Leadership

How to Keep Your Best People in a Disrupted Workplace

Retaining employees these days means getting a deeper understanding of what their needs and vulnerabilities are. But doing that means leaders need to be vulnerable too.

 

Last week, Associations Now published its latest Deep Dive package, “No Going Back,” which covers the new association workplace. Circling around that theme is a complicated question that’s become more urgent than ever: What’s a workplace?

The question is more urgent now because whatever a “workplace” means now, more people feel comfortable leaving it. Various recent surveys point to cases where majorities of employees say they’re ready to leave their current positions—and that those majorities escalate if employers institute hard-line return-to-office policies. Only 20 percent of employees want to be in an office full-time, according to a survey released last week by Future Forum, but as a report from Fortune points out, employers increasingly want workers back in person.

That’s bound to be an increasing source of tension, one that directly impacts retention. Addressing that challenge is the topic of one of the stories I contributed to the package, “Six Ways to Keep Your Best People.” There’s some good advice there, all rooted in an organization that recognizes that challenges won’t be solved by return-to-office edicts (or money), but rather by understanding its people. As Amanda Haddaway, executive coach and managing director of HR Answerbox told me, “the associations and nonprofits that are doing really well in retaining their people are the organizations that have invested and really intentionally created workplace cultures that work for their employees.”

Associations that are doing well are the ones that have intentionally created cultures that work for their employees.

One way to create that culture is to encourage open conversations about where employees are at. I particularly like Haddaway’s recommendation of a “stay interview”—essentially a more sophisticated check-in, one that emphasizes conversation about an employee’s long-term goals. Often, those conversations can reveal the kinds of challenges that make solving the return-to-office challenge so difficult. “You may know your employees, but you don’t always understand their family situations,” she says. “You might not know about other responsibilities that they have outside of work, underlying health issues, or any concerns around health and safety that are causing employees to pause about going back to the office.”

*TO-DO LIST:*
1. Output the passage of the article on employee retention starting with "Last week, Associations" and going on through "What’s a workplace?".
2. Pick up the article on employee retention after its last sentence and continue writing it.
The listing that comes next is separate from the article on employee retention.

*SOURCE DATA:*
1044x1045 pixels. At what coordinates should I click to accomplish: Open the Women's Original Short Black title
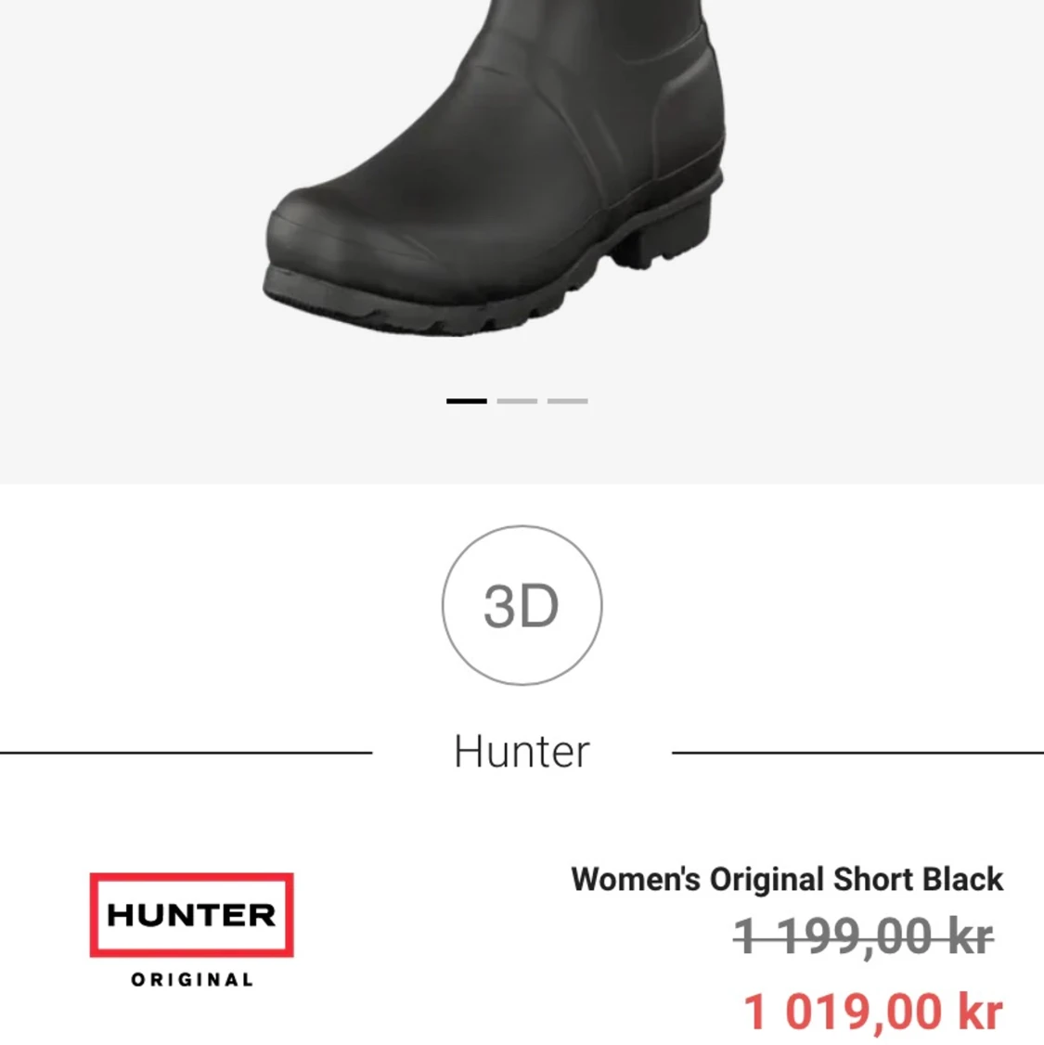point(787,879)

*ANSWERS PER TASK:*
1.
Last week, Associations Now published its latest Deep Dive package, “No Going Back,” which covers the new association workplace. Circling around that theme is a complicated question that’s become more urgent than ever: What’s a workplace?

2.
The thing about that kind of vulnerability, though, is that it’s a two-way street. And I suspect that many return-to-office plans go sideways because leaders aren’t similarly candid about what they feel their needs and intentions are. (The sources in another article I contributed, “A Skill-Set Revamp for Leaders,” discusses how leaders’ unspoken biases tend to trip up workplace discussions.)

How to improve that situation? In a recent Harvard Business Review article, London Business School professor Dan Cable talks about what he calls “confident vulnerability”—a leader’s capacity to share mistakes, which can help elicit deeper, more actionable feedback. Rather than projecting weakness, that kind of sharing can create more openness. “Talk to your team about times in your life when you stumbled and got constructive feedback that you needed to improve and adapt,” he writes. “When leaders reveal their trip-ups and failures — rather than hiding them — they are seen as more approachable and less arrogant. Revealing these learning moments also signals that you are not threatened by feedback.”

That in itself may not solve an association’s retention problems. But it gets you a little closer to a definition of a workplace—an environment where people get things done and that’s rooted in a culture that values understanding, honesty, and respect for others’ needs.

(Parradee Kietsirikul/iStock/Getty Images Plus)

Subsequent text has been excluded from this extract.